When is $A^TBA$ invertible, where $B$ is an invertible, symmetric matrix?

Let $B$ be an $n×n$ invertible matrix such that $B^T=B$, and let $A$ be a $n×2$ matrix with linearly independent columns. When is the product $A^TBA$ invertible?


Solution 1:

We'll prove $A^TBA$ is invertible $\iff$ $B\left(\text{Col}(A)\right)\cap \text{Col}(A)^{\perp}=\{0\}$.

Here is the "only if" part. Assume $A^TBA$ is invertible but there is some non$-$zero $y$ in $B\left(\text{Col}(A)\right)\cap \text{Col}(A)^{\perp}$. Then $y=BAx$ for some $x\in \mathbb{R}^2$. Because $\text{Col}(A)^{\perp}=\text{Nul}(A^T)$ we also get $A^Ty=0$. Putting both together implies $A^TBAx=0$ i.e. $x\in \text{Nul}(A^TBA)$. Now $A^TBA$ is assumed to be invertible, so $x$ must be the zero vector, and so is $y$, a contradiction.

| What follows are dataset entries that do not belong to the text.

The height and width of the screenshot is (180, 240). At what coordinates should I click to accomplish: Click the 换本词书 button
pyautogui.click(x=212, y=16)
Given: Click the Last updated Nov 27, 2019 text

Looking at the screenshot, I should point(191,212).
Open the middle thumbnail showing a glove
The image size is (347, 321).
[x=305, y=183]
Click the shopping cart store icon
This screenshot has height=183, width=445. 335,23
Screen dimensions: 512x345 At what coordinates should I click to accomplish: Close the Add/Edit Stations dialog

Here is the "if" part. Assume $B\left(\text{Col}(A)\right)\cap \text{Col}(A)^{\perp}$ has a trivial intersection and $A^TBAx=0$ for some $x\in \mathbb{R}^2$. Then we have $BAx\in \text{Nul}(A^T)=\text{Col}(A)^{\perp}$. But $BAx$ also belongs to $B\left(\text{Col}(A)\right)$ which means $BAx=0$ from our hypothesis. Hence $Ax=B^{-1}0=0$ and since $A$ has independent columns, $x=0$ and $A^TBA$ is invertible.